Selon le Centre, la sécurité est un bien public qui profite à tous les habitants du pays. Cela justifie que tous les ménages participent solidairement au financement de la sécurité. En outre, la hausse de la TVA peut être mise en œuvre de manière socialement acceptable, selon le parti, car tant les primes d’assurance-maladie que les loyers seraient entièrement exonérés de la TVA.

Le PLR estime que la création d’un fonds pour les dépenses de l’armée est une bonne idée. Mais le parti refuse toutefois catégoriquement que celui-ci soit alimenté par une hausse de la TVA. Il ne veut pas que la classe moyenne subisse des charges fiscales supplémentaires.

Les Vert’Libéraux jugent que le financement proposé, uniquement par le biais de la TVA, est « déséquilibré ». Le parti plaide pour une capacité de défense élevée à moindre coût grâce à une concentration des capacités clés, une taille réaliste de l’armée et plus de coopération internationale.

A gauche, les Vert-e-s s’opposent par principe à une augmentation du budget de l’armée.
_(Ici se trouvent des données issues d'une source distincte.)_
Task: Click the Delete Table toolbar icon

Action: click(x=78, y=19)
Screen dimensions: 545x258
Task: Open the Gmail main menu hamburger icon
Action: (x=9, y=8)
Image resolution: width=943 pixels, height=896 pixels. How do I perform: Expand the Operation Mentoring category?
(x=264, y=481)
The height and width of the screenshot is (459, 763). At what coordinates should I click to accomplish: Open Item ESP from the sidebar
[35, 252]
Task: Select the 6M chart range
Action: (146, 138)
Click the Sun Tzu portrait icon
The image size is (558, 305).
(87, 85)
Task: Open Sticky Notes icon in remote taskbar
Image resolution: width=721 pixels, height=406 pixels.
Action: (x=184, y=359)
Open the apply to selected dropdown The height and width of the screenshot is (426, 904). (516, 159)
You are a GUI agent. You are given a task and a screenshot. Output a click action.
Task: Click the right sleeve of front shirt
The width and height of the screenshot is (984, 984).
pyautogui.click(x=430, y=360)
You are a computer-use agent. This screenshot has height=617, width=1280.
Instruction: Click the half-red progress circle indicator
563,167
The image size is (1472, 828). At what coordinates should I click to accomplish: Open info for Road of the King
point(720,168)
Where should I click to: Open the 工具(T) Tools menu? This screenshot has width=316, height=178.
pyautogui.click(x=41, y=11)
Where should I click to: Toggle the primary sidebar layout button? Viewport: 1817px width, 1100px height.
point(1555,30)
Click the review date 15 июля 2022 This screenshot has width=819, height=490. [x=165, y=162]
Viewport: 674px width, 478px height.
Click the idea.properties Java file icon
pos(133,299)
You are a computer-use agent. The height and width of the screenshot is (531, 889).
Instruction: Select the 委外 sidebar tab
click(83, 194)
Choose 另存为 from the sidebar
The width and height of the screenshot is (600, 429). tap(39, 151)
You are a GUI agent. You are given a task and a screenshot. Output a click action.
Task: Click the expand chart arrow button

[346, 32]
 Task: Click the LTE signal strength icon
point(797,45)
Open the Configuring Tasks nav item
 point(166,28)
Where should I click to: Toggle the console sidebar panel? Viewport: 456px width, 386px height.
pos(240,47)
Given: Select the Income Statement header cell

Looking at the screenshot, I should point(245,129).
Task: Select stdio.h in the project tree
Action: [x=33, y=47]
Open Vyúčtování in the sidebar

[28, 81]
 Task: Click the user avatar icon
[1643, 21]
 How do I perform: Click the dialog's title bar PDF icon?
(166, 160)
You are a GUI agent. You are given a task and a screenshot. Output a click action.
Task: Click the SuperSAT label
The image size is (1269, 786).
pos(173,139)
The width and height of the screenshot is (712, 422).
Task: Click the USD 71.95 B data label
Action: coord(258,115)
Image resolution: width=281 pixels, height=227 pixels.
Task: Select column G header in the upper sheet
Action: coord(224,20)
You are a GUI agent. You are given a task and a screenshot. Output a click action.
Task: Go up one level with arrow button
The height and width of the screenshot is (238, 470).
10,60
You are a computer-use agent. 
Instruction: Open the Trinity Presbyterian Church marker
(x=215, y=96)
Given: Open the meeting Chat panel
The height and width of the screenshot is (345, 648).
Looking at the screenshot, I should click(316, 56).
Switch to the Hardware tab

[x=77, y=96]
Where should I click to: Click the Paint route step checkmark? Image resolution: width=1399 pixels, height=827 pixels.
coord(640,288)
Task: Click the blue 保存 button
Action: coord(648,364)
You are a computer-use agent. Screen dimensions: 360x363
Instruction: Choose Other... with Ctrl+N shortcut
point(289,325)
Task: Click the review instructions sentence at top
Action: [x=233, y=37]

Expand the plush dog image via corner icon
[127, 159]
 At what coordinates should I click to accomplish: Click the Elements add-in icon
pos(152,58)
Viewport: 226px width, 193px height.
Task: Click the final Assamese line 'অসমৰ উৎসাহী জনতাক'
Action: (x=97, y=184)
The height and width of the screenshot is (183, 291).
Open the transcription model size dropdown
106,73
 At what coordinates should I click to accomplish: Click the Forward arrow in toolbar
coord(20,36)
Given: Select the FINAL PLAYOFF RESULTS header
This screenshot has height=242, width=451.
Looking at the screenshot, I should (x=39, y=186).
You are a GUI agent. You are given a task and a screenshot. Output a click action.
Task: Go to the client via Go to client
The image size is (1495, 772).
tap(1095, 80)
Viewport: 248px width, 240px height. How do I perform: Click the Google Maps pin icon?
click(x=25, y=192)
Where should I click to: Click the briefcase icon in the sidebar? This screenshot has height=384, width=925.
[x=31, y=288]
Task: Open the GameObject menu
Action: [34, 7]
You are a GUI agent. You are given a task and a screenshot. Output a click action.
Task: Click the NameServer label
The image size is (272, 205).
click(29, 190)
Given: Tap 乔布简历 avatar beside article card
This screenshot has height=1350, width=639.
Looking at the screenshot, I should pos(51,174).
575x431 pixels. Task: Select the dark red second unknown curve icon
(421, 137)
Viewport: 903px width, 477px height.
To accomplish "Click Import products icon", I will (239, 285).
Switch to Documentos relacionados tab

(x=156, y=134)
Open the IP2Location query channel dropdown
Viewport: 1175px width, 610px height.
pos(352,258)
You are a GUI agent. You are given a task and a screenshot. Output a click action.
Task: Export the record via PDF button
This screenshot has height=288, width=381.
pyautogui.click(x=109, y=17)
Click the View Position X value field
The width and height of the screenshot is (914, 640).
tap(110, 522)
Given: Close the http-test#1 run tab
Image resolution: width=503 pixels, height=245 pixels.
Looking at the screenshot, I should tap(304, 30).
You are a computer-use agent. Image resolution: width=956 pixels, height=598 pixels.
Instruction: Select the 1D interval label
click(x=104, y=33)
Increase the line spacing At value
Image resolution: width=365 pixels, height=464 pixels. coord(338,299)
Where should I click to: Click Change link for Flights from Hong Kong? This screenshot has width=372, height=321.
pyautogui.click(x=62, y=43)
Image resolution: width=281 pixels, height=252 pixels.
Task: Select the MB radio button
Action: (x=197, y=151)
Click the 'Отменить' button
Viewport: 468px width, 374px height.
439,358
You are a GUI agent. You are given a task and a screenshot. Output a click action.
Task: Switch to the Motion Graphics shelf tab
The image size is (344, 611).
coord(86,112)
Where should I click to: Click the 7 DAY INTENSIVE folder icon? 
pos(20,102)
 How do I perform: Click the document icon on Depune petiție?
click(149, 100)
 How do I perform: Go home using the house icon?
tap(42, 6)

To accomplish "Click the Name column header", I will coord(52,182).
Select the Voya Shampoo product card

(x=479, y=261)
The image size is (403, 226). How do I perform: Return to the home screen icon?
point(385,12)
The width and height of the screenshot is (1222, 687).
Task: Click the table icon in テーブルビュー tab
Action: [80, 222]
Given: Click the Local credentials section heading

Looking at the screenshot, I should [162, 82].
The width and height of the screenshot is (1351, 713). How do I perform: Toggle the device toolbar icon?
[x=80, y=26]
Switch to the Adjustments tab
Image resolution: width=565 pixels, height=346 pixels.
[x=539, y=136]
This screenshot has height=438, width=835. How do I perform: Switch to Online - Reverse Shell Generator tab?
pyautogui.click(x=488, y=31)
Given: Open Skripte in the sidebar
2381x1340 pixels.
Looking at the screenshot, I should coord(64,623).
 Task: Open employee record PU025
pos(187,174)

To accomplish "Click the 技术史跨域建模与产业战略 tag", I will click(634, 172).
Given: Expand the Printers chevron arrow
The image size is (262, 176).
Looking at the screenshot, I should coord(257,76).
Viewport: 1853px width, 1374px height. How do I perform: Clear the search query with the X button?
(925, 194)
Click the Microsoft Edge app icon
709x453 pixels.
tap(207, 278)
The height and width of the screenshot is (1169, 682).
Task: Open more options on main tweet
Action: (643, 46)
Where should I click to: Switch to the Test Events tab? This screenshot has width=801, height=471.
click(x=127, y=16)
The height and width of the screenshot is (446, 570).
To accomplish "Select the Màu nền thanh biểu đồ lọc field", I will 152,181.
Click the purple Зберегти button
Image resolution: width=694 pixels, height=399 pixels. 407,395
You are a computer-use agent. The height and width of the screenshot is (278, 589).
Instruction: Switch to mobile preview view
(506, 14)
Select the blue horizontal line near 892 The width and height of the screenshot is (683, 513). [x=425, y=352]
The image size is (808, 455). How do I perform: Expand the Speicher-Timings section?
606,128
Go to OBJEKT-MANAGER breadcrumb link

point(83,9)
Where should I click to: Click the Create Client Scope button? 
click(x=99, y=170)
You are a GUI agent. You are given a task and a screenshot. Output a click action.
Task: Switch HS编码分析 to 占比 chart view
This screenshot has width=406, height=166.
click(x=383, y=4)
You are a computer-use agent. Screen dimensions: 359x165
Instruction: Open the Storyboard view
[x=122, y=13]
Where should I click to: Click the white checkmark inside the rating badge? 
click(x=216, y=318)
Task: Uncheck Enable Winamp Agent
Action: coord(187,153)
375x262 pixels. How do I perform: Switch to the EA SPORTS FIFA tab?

Consacrer encore plus d’argent à l’armement serait « une erreur et une mesure antisociale ».

Pour le Parti socialiste, augmenter le budget de l’armée bien au-delà de 1% du PIB n’est « pas justifié sur le fond ». Il s’oppose à la hausse de la TVA pour financer ce projet. Le Conseil fédéral devrait examiner d’autres options. L’armée a avant tout besoin de réformes dans le travail de planification et d’une orientation conséquente vers une amélioration de l’efficacité, estime le PS.

Samedi, l’UDC n’avait pas encore déposé de prise de position officielle. Mais le parti avait déjà fait savoir fin janvier qu’il était opposé à la hausse de la TVA pour la défense. La Suisse a assez d’argent pour financer cette augmentation autrement, estime le parti conservateur.

La Conférence gouvernementale des affaires militaires, de la protection civile et des sapeurs-pompiers (CG MPS) soutient pour sa part sur le principe la proposition du Conseil fédéral. Au vu de l’incertitude qui entoure le projet, les cantons demandent instamment que des variantes de financement soient préparées en parallèle.